Blood flow is driven by pressure gradients and resisted by vessel diameter and blood viscosity (Flow = Pressure difference / Resistance). Arteries maintain high pressure; pressure drops across arterioles (the main resistance vessels); capillaries allow diffusion at low pressure; veins return blood to the heart at low pressure. Understanding these relationships explains how blood distributes to tissues.
From your study of blood vessel structure, you know that arteries, arterioles, capillaries, venules, and veins have very different wall thicknesses, diameters, and elasticity. Hemodynamics explains *why* those structural differences exist: each vessel type is optimized for a specific role in the pressure-flow system. The governing relationship is analogous to Ohm's law in electrical circuits — Flow = ΔPressure / Resistance — where blood flow through a vessel equals the pressure difference driving it divided by the resistance opposing it.
The heart generates pressure by contracting.

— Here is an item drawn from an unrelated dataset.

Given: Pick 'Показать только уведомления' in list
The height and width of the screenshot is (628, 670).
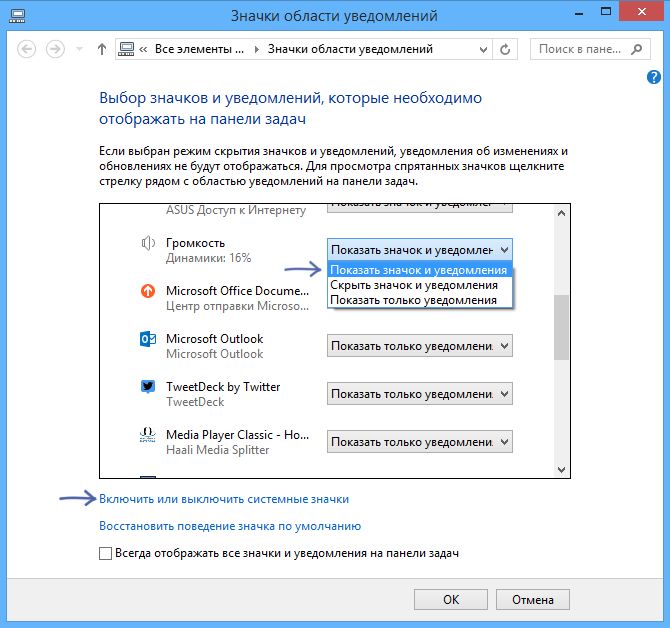Looking at the screenshot, I should pos(413,300).
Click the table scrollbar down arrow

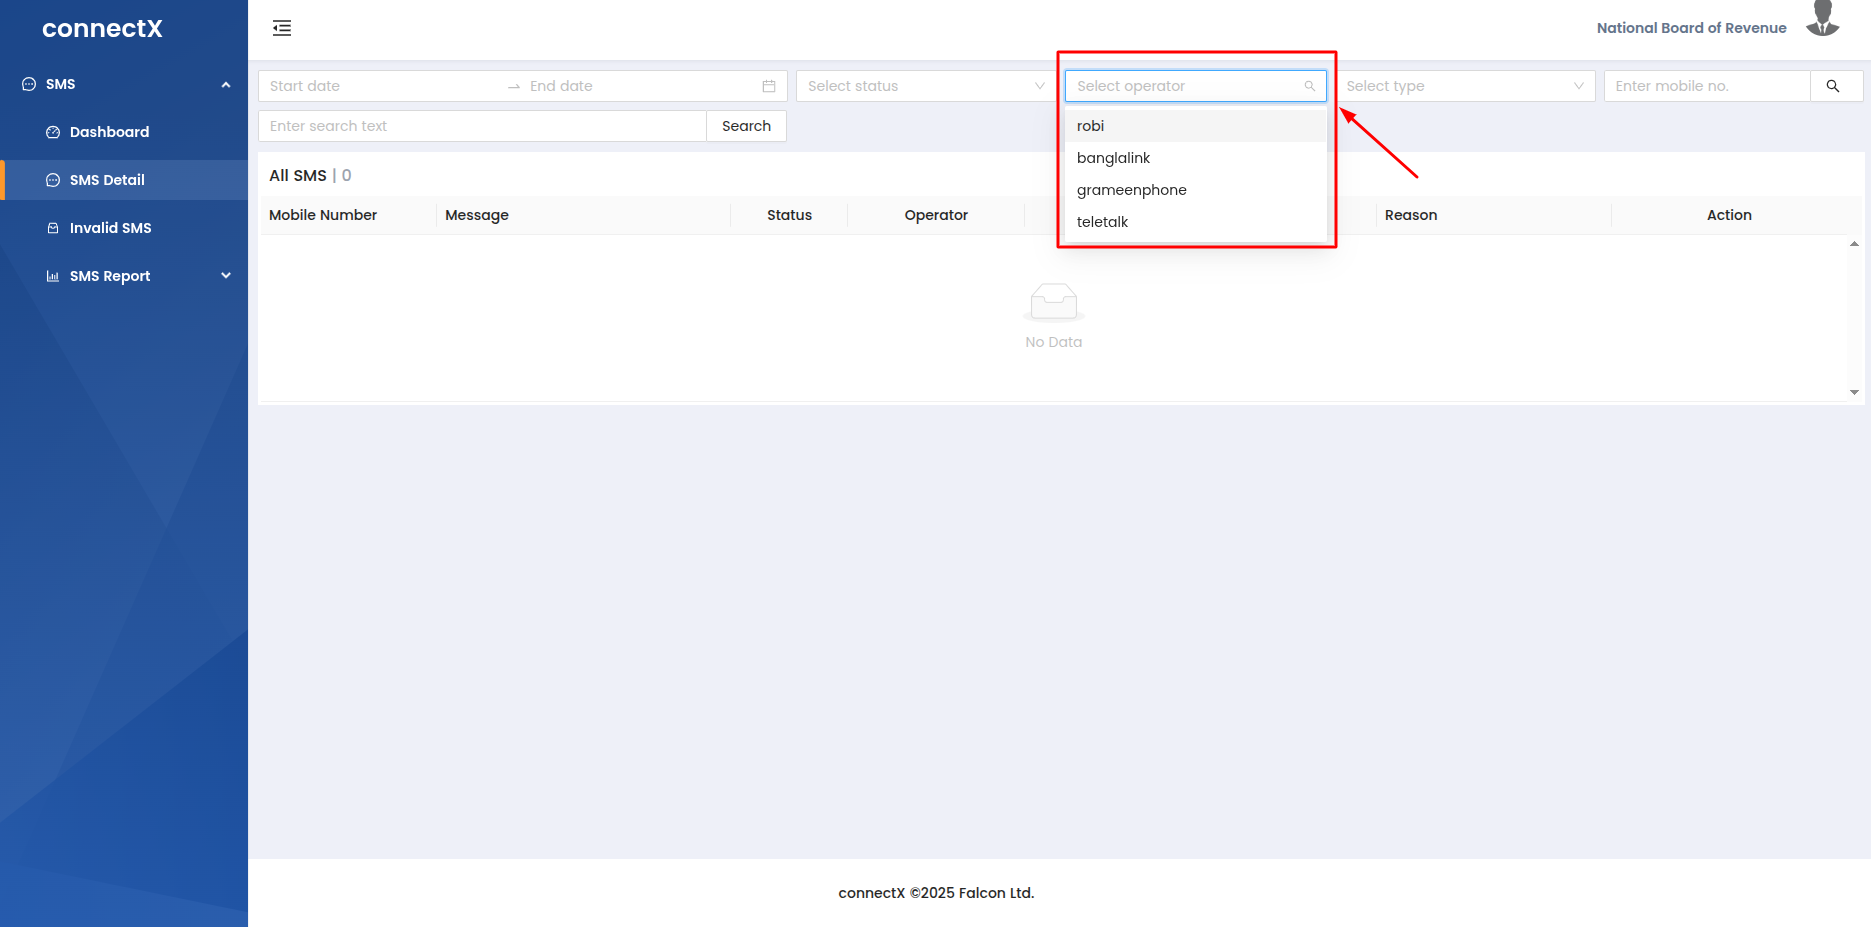1854,392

The aorta and large arteries act as a high-pressure reservoir, maintaining mean arterial pressure around 93 mmHg at rest. As blood travels toward the tissues, the biggest pressure drop occurs across the arterioles — small, muscular vessels whose walls can contract or dilate dramatically. This makes arterioles the primary resistance vessels of the circulation. Why? Because resistance is exquisitely sensitive to vessel radius: according to Poiseuille's law, resistance scales with the *fourth power* of the radius. Cut the radius in half and resistance increases 16-fold. A modest change in arteriolar diameter therefore produces a large change in blood flow to downstream tissues, which is how the body redirects blood from gut to muscles during exercise.

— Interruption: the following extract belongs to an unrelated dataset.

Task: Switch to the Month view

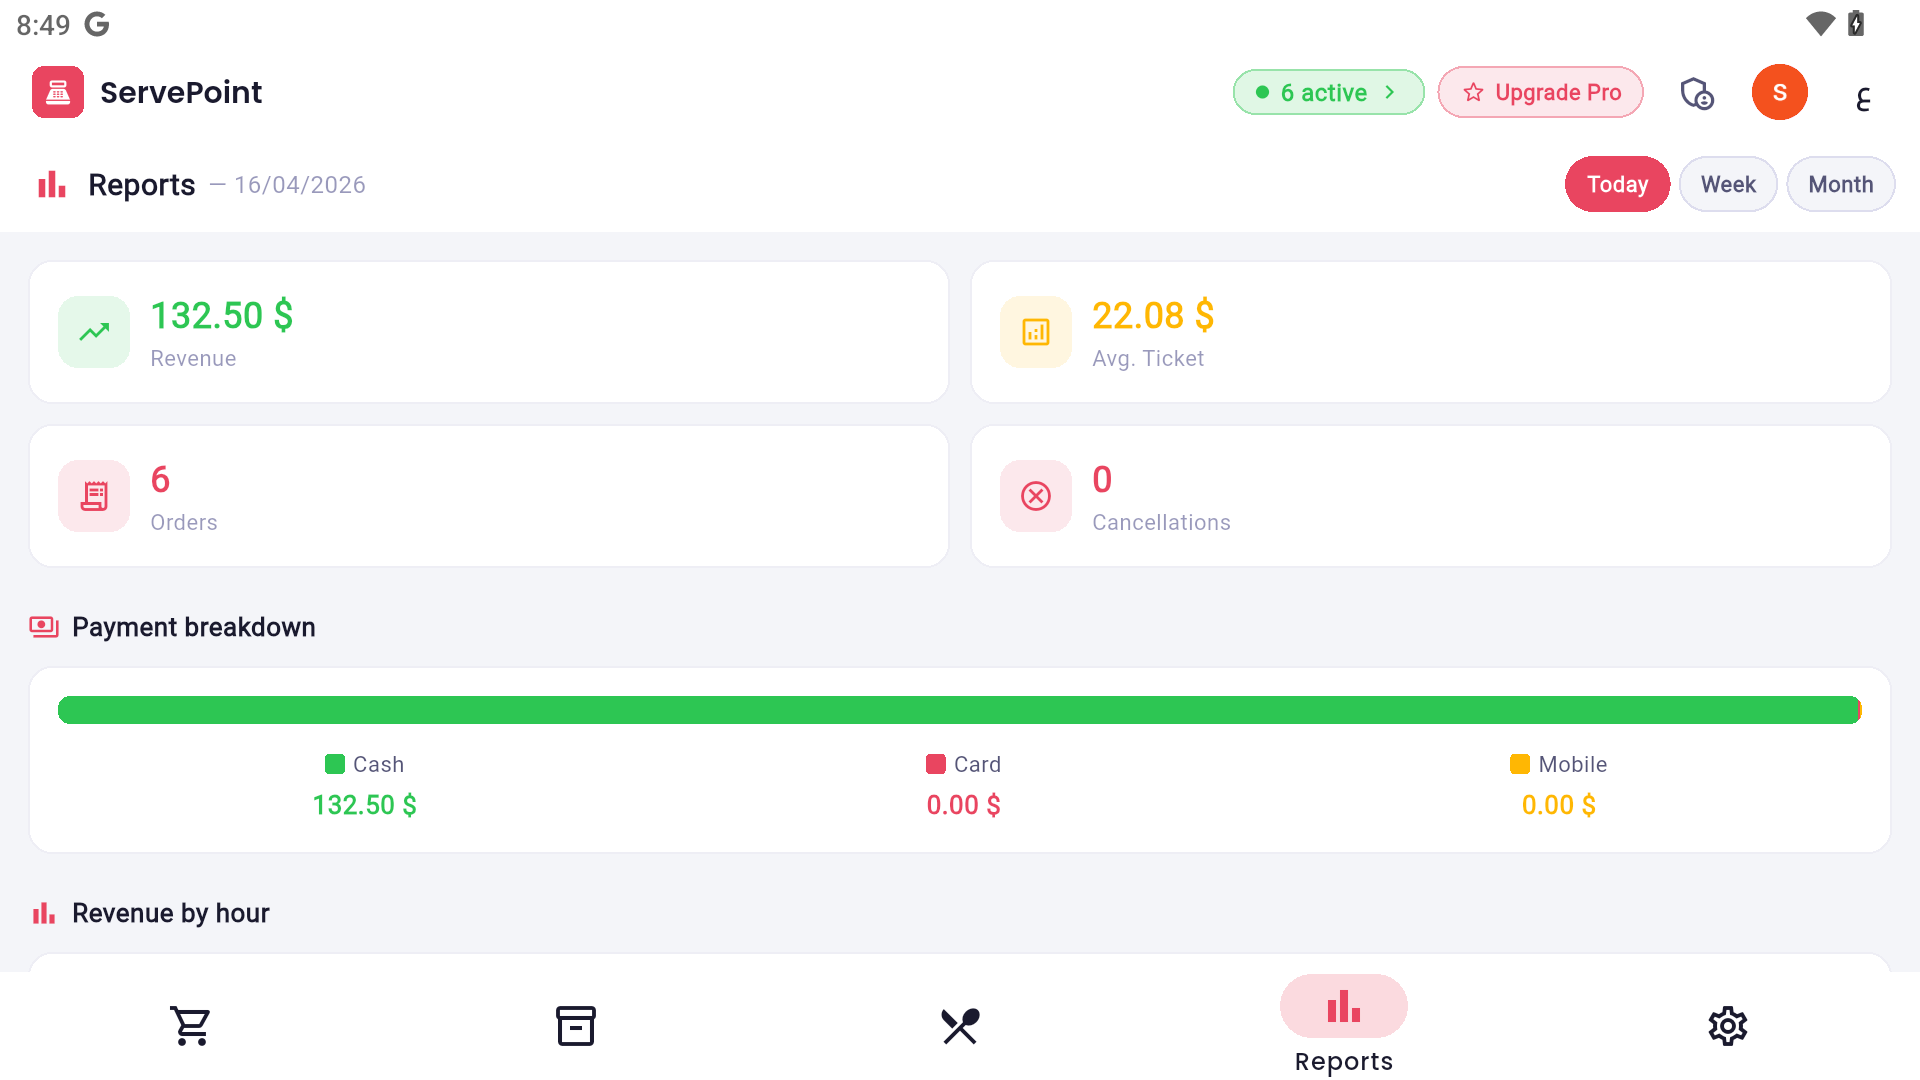Action: (x=1840, y=184)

Capillaries operate at low pressure (roughly 25–35 mmHg) for a deliberate reason: their walls are just one cell layer thick, and the diffusion of oxygen, glucose, and waste products depends on time spent in contact, not high-velocity flow. Low pressure means slow flow, which allows exchange. The compliance of veins is another key concept — veins are thin-walled and highly distensible, acting as a capacitance reservoir that holds roughly 60–70% of total blood volume. When the body needs to redirect blood (e.g., during exercise or blood loss), venous constriction driven by the sympathetic nervous system can rapidly mobilize this reservoir.
The concept of negative feedback in homeostasis you studied earlier maps directly onto hemodynamic regulation. Baroreceptors in the aortic arch and carotid sinus detect pressure changes and signal the brainstem, which adjusts heart rate, stroke volume, and arteriolar tone to restore normal pressure. If blood pressure drops (as in dehydration or hemorrhage), the sympathetic system increases heart rate, constricts arterioles to raise resistance, and constricts veins to increase venous return — all acting simultaneously to rescue perfusion pressure. Understanding these relationships as an integrated feedback system, not a static set of pipes, is the key insight that hemodynamics provides.